Adding New Kernel Images

Overview

Backend.AI supports running Docker containers to execute user-requested computations in a resource-constrained and isolated environment. Most Docker container images can be imported as Backend.AI kernels with appropriate metadata annotations.

Prepare a Docker image based on Ubuntu 16.04/18.04, CentOS 7.6, or Alpine 3.8.
Create a Dockerfile that does:

Install the OpenSSL library in the image for the kernel runner (if not installed).

Add metadata labels.

Add service definition files.

Add a jail policy file.

Build a derivative image using the Dockerfile.
Upload the image to a Docker registry to use with Backend.AI.

Kernel Runner

Every Backend.AI kernel should run a small daemon called “kernel runner”. It communicates with the Backend.AI Agent running in the host via ZeroMQ, and manages user code execution and in-container service processes.

The kernel runner provides runtime-specific implementations for various code execution modes such as the query mode and the batch mode, compatible with a number of well-known programming languages. It also manages the process lifecycles of service-port processes.

To decouple the development and update cycles for Docker images and the Backend.AI Agent, we don’t install the kernel runner inside images. Instead, Backend.AI Agent mounts a special “krunner” volume as /opt/backend.ai inside containers. This volume includes a customized static build of Python. The kernel runner daemon package is mounted as one of the site packages of this Python distribution as well. The agent also uses /opt/kernel as the directory for mounting other self-contained single-binary utilities. This way, image authors do not have to bother with installing Python and Backend.AI specific software. All dirty jobs like volume deployment, its content updates, and mounting for new containers are automatically managed by Backend.AI Agent.

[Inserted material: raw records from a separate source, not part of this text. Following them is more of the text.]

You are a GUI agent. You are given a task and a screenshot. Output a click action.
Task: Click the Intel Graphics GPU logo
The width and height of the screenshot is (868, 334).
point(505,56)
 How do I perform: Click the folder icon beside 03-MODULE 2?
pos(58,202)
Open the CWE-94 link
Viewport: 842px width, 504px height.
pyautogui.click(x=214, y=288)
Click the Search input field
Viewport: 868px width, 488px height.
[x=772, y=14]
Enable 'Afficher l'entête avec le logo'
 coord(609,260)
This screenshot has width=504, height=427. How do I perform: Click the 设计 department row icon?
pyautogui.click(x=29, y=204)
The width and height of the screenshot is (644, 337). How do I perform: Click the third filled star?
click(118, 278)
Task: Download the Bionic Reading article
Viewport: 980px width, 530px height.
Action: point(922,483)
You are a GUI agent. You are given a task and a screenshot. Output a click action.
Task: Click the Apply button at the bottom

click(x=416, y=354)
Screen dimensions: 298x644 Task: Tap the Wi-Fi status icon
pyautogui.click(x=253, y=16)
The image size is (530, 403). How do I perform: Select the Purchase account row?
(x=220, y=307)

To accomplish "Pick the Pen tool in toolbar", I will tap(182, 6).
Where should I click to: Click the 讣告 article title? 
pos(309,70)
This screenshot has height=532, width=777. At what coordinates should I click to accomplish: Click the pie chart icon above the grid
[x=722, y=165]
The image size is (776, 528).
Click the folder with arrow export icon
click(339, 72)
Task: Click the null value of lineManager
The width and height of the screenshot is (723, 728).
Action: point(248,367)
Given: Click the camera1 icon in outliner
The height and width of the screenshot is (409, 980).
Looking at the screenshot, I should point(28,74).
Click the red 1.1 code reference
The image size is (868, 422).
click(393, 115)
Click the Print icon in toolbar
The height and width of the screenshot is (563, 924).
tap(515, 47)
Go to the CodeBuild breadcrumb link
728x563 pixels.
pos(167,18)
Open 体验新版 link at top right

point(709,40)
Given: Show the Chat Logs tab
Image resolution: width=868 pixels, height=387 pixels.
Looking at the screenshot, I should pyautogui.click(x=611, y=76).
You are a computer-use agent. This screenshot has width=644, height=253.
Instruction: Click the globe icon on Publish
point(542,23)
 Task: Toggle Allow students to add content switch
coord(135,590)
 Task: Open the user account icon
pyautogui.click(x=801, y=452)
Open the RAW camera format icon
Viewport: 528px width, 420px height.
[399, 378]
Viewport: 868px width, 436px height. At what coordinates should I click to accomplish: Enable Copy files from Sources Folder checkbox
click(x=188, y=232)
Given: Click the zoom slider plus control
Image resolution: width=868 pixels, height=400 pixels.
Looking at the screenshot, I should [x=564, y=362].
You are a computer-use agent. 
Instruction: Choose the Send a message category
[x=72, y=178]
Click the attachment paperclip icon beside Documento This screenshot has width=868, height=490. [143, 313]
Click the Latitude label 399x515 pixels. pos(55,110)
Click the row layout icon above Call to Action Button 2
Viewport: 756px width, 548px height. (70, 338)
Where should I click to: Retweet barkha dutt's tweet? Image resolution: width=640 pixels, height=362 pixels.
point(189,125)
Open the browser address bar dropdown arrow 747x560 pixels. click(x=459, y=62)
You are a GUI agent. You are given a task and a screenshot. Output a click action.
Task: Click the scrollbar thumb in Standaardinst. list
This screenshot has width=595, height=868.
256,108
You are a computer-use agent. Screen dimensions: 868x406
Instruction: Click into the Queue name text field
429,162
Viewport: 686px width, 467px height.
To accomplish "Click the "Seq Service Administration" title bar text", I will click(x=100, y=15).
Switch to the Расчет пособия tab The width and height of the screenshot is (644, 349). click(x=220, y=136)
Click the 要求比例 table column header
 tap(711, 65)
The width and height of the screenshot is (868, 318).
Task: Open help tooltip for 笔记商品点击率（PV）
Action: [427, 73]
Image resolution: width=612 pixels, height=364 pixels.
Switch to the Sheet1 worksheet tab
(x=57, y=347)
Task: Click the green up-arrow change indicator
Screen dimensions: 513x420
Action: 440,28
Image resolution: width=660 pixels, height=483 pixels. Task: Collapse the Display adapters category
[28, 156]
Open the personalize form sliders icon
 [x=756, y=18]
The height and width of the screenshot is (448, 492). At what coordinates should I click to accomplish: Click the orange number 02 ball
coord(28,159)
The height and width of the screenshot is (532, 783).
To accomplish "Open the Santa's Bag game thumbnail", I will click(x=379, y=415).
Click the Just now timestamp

Since the customized Python build and binary utilities need to be built for specific Linux distributions, we only support Docker images built on top of Alpine 3.8+, CentOS 7+, and Ubuntu 16.04+ base images. Note that these three base distributions practically cover all commonly available Docker images.

Image Prerequisites

For glibc-based (most) Linux kernel images, you don’t have to add anything to the existing container image as we use a statically built Python distribution with precompiled wheels to run the kernel runner. The only requirement is that it should be compatible with manylinux2014 or later.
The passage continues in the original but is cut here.